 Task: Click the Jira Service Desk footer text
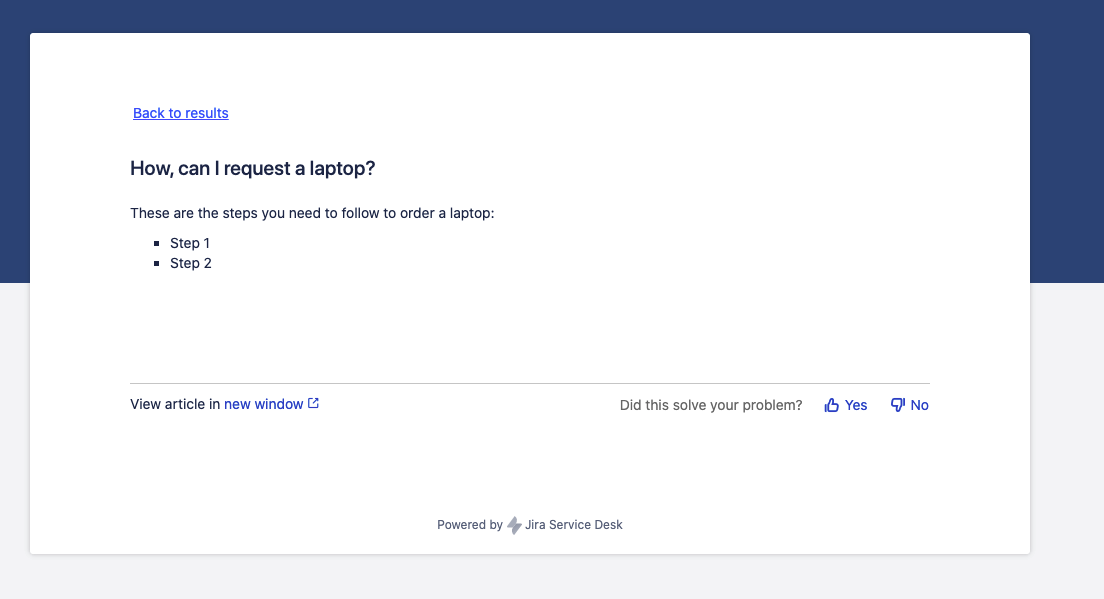574,525
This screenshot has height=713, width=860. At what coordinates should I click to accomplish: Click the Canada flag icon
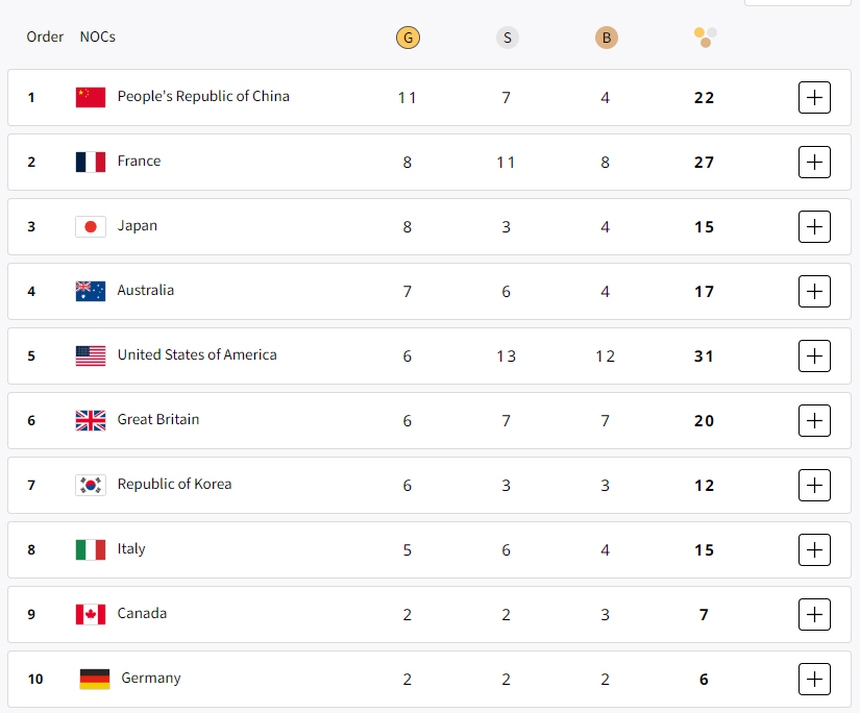coord(90,614)
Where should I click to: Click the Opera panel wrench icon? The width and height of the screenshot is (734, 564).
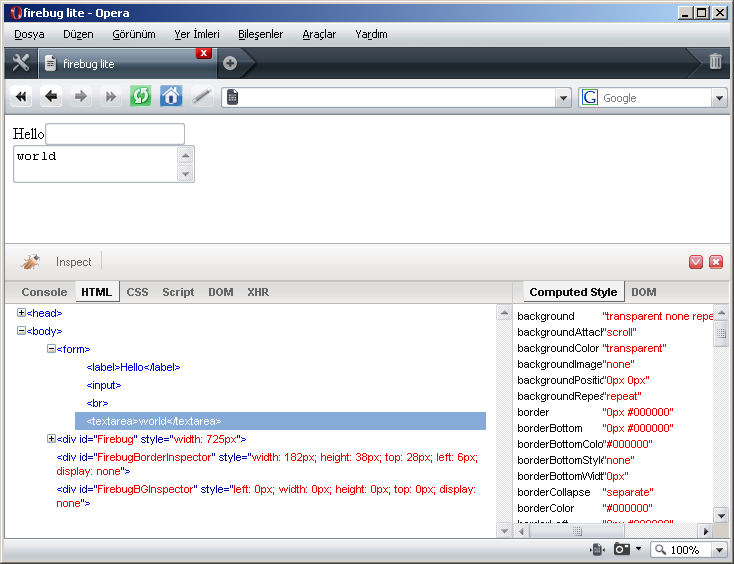click(20, 63)
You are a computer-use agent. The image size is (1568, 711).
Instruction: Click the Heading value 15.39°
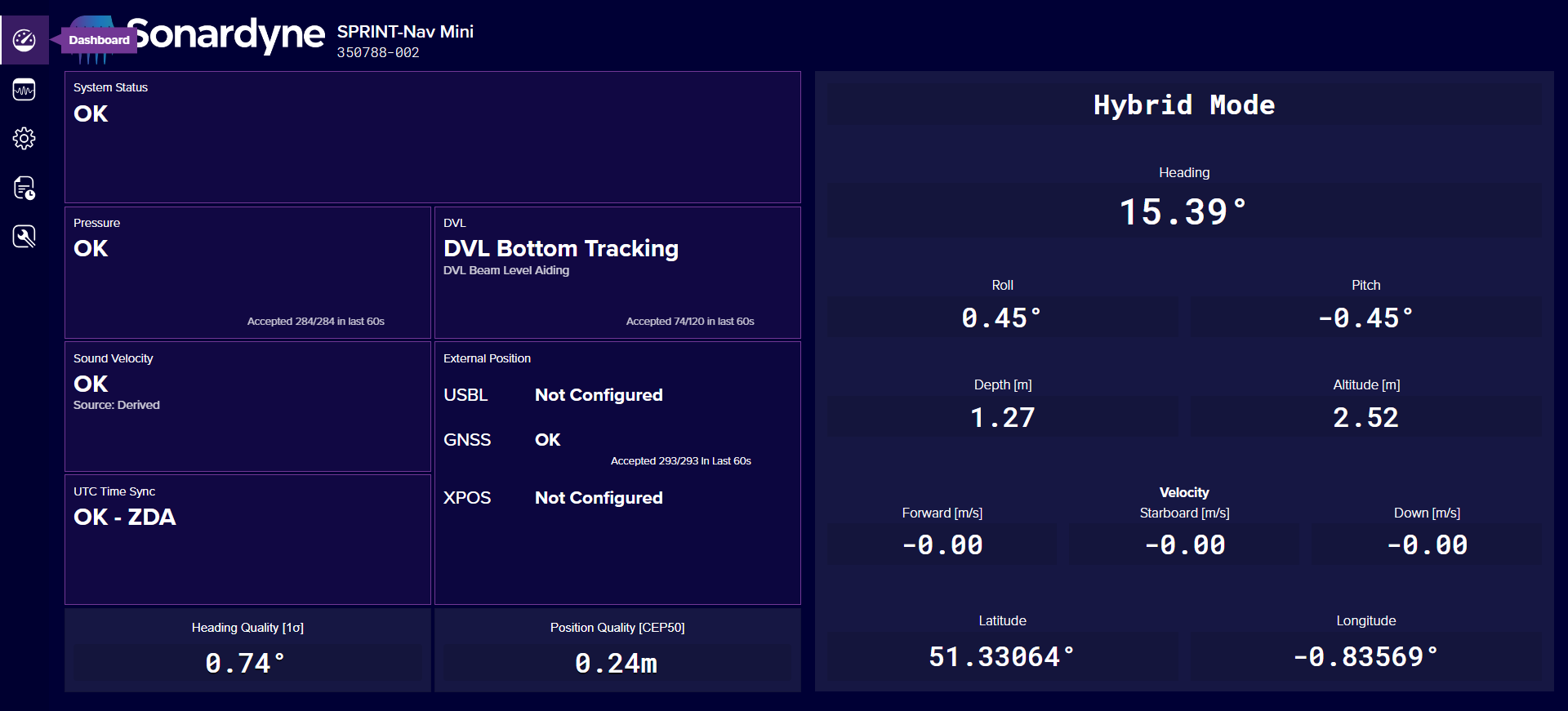point(1183,212)
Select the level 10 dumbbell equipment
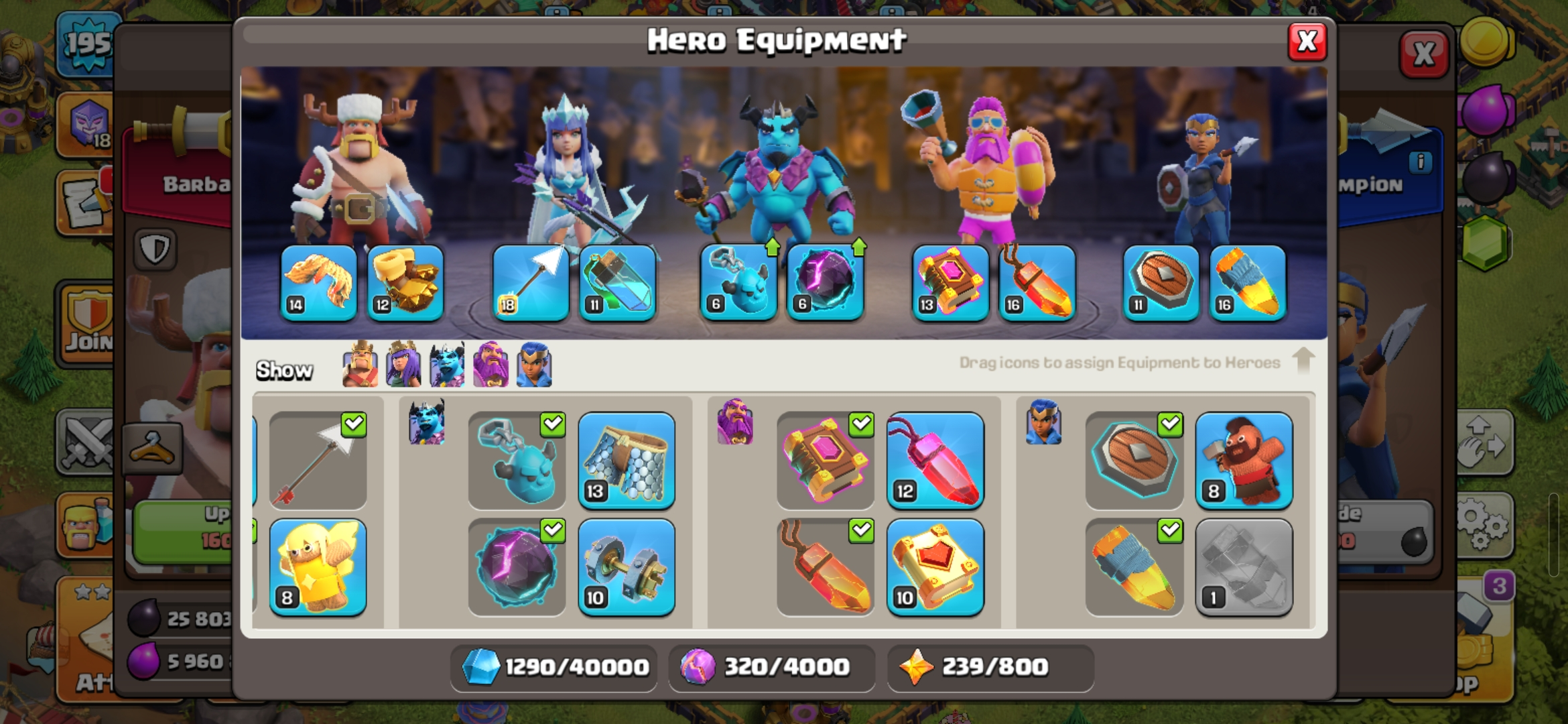This screenshot has height=724, width=1568. (627, 567)
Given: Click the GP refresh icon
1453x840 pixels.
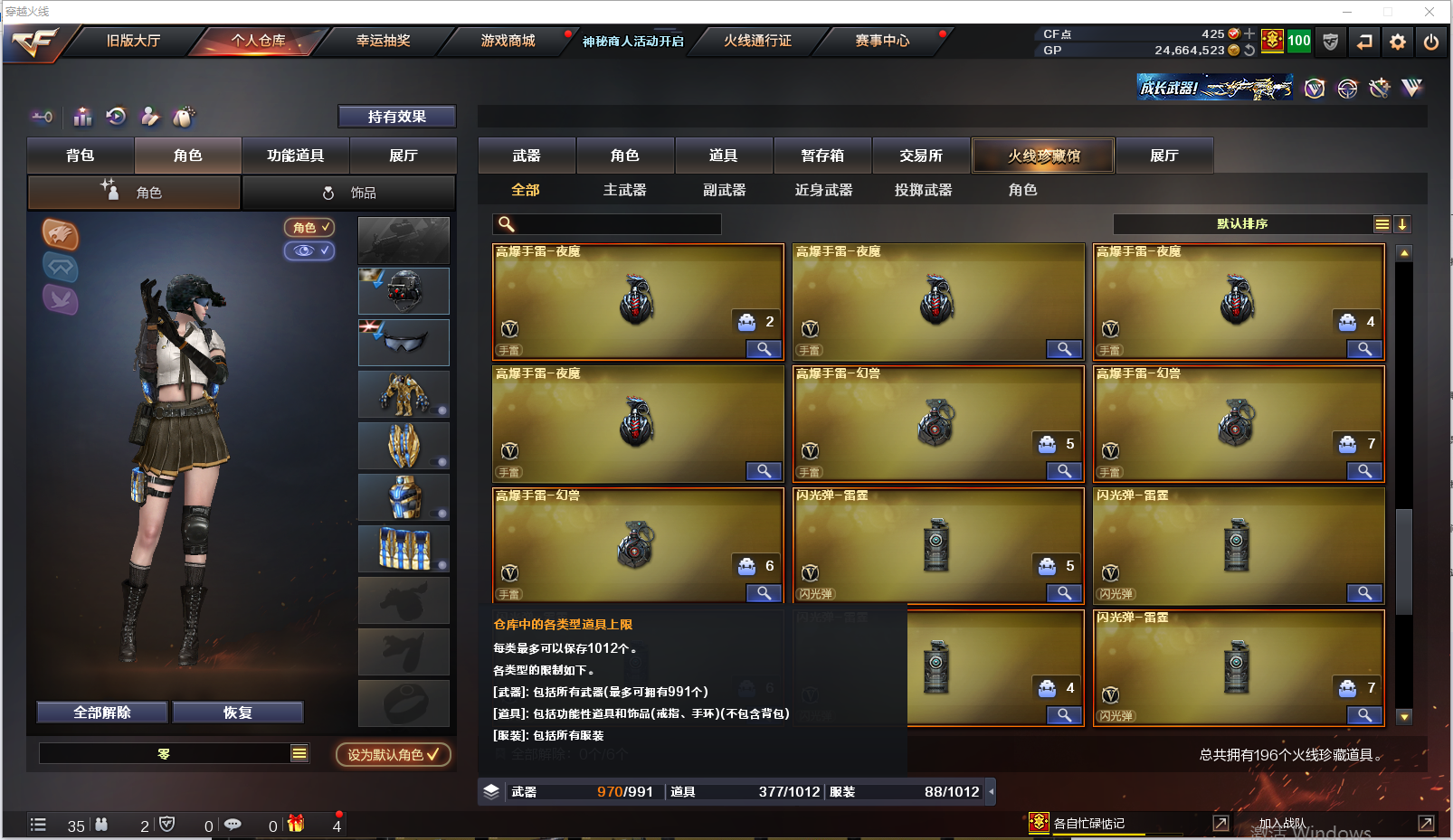Looking at the screenshot, I should coord(1249,51).
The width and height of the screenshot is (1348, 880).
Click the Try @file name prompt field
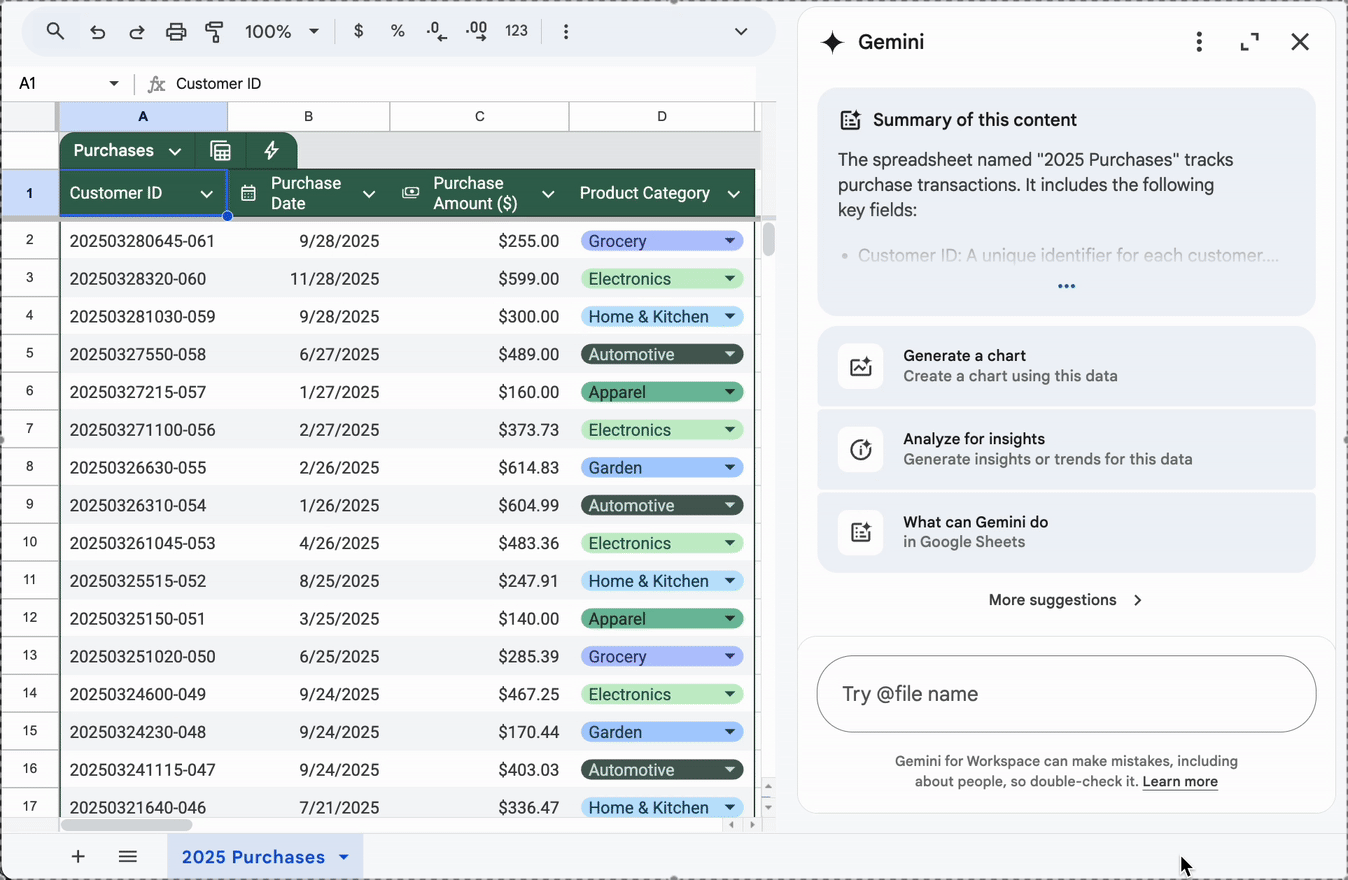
***
Task goal:
Repeat word for word the lines from the one holding "The width and height of the screenshot is (1348, 880)." through the last line of the listing above, including both ends. Drop the pictures.

Response area:
The width and height of the screenshot is (1348, 880).
Click the Try @file name prompt field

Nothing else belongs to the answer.